Regardless of this patch, I am wondering, what was the reason to first map the
page in the same way as requested and then try to map it as writable.

Since the vast majority of the guest pages are likely to be writable, isn't it better
to first opportunistically map them as writable and if that fails, then try to map
readonly?

> }
> @@ -2599,23 +2587,23 @@ static int kvm_try_get_pfn(kvm_pfn_t pfn)
> }
>
> static int hva_to_pfn_remapped(struct vm_area_struct *vma,
> - unsigned long addr, bool write_fault,
> - bool *writable, kvm_pfn_t *p_pfn)
> + struct kvm_follow_pfn *foll, kvm_pfn_t *p_pfn)
> {
> kvm_pfn_t pfn;
> pte_t *ptep;
> pte_t pte;
> spinlock_t *ptl;
> + bool write_fault = foll->flags & FOLL_WRITE;
> int r;
>
> - r = follow_pte(vma->vm_mm, addr, &ptep, &ptl);
> + r = follow_pte(vma->vm_mm, foll->hva, &ptep, &ptl);
> if (r) {
> /*
> * get_user_pages fails for VM_IO and VM_PFNMAP vmas and does
> * not call the fault handler, so do it here.
> */
> bool unlocked = false;
> - r = fixup_user_fault(current->mm, addr,
> + r = fixup_user_fault(current->mm, foll->hva,
> (write_fault ? FAULT_FLAG_WRITE : 0),
> &unlocked);
> if (unlocked)
> @@ -2623,7 +2611,7 @@ static int hva_to_pfn_remapped(struct vm_area_struct *vma,
> if (r)
> return r;
>
> - r = follow_pte(vma->vm_mm, addr, &ptep, &ptl);
> + r = follow_pte(vma->vm_mm, foll->hva, &ptep, &ptl);
> if (r)
> return r;
> }
> @@ -2635,8 +2623,7 @@ static int hva_to_pfn_remapped(struct vm_area_struct *vma,
> goto out;
> }
>
> - if (writable)
> - *writable = pte_write(pte);
> + foll->writable = pte_write(pte);
> pfn = pte_pfn(pte);
>
> /*
> @@ -2681,24 +2668,22 @@ static int hva_to_pfn_remapped(struct vm_area_struct *vma,
> * 2): @write_fault = false && @writable, @writable will tell the caller
> * whether the mapping is writable.
> */
> -kvm_pfn_t hva_to_pfn(unsigned long addr, bool atomic, bool interruptible,
> - bool *async, bool write_fault, bool *writable)

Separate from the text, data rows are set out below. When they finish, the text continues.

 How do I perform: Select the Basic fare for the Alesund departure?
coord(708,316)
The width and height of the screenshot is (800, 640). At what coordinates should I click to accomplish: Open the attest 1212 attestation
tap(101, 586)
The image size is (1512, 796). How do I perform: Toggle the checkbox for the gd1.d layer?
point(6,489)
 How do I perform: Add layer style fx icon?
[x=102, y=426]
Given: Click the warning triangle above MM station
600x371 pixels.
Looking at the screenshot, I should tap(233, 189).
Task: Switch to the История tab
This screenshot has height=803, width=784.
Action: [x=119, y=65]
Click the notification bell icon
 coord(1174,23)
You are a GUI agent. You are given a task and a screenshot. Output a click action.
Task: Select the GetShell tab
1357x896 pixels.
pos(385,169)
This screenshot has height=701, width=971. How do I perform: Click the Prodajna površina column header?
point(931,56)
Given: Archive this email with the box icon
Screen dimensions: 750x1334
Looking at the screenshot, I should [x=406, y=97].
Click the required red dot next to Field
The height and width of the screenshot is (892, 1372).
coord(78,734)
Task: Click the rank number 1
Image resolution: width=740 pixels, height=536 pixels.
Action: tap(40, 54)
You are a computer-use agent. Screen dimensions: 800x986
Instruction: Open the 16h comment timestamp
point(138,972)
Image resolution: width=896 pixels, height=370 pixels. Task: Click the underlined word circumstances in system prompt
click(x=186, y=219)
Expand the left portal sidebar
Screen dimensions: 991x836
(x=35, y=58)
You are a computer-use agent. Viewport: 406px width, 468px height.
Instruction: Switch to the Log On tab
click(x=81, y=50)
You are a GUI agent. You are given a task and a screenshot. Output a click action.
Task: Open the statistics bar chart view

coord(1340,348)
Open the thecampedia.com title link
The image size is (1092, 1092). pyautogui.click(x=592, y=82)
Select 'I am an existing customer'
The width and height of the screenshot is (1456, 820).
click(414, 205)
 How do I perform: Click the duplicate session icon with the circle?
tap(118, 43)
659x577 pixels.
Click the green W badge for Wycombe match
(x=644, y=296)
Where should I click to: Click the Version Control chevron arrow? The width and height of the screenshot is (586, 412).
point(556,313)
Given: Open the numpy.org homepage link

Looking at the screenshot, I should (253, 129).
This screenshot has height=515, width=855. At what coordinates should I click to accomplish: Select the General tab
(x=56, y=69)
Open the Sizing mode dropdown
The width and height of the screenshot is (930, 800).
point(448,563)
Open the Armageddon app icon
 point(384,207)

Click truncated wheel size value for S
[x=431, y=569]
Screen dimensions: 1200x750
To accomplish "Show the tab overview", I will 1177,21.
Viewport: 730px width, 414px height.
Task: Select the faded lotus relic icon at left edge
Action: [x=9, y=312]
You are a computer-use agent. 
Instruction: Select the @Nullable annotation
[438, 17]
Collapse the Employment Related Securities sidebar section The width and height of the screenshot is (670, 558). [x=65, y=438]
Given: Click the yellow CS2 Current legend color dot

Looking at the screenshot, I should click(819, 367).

> +kvm_pfn_t hva_to_pfn(struct kvm_follow_pfn *foll)
> {
> struct vm_area_struct *vma;
> kvm_pfn_t pfn;
> int npages, r;
>
> /* we can do it either atomically or asynchronously, not both */
> - BUG_ON(atomic && async);
> + BUG_ON(foll->atomic && (foll->flags & FOLL_NOWAIT));
>
> - if (hva_to_pfn_fast(addr, write_fault, writable, &pfn))
> + if (hva_to_pfn_fast(foll, &pfn))
> return pfn;
>
> - if (atomic)
> + if (foll->atomic)
> return KVM_PFN_ERR_FAULT;
>
> - npages = hva_to_pfn_slow(addr, async, write_fault, interruptible,
> - writable, &pfn);
> + npages = hva_to_pfn_slow(foll, &pfn);
> if (npages == 1)
> return pfn;
> if (npages == -EINTR)
> @@ -2706,83 +2691,123 @@ kvm_pfn_t hva_to_pfn(unsigned long addr, bool atomic, bool interruptible,
>
> mmap_read_lock(current->mm);
> if (npages == -EHWPOISON ||
> - (!async && check_user_page_hwpoison(addr))) {
> + (!(foll->flags & FOLL_NOWAIT) && check_user_page_hwpoison(foll->hva))) {
> pfn = KVM_PFN_ERR_HWPOISON;
> goto exit;
> }
>
> retry:
> - vma = vma_lookup(current->mm, addr);
> + vma = vma_lookup(current->mm, foll->hva);
>
> if (vma == NULL)
> pfn = KVM_PFN_ERR_FAULT;
> else if (vma->vm_flags & (VM_IO | VM_PFNMAP)) {
> - r = hva_to_pfn_remapped(vma, addr, write_fault, writable, &pfn);
> + r = hva_to_pfn_remapped(vma, foll, &pfn);
> if (r == -EAGAIN)
> goto retry;
> if (r < 0)
> pfn = KVM_PFN_ERR_FAULT;
> } else {
> - if (async && vma_is_valid(vma, write_fault))
> - *async = true;
> - pfn = KVM_PFN_ERR_FAULT;
> + if ((foll->flags & FOLL_NOWAIT) &&
> + vma_is_valid(vma, foll->flags & FOLL_WRITE))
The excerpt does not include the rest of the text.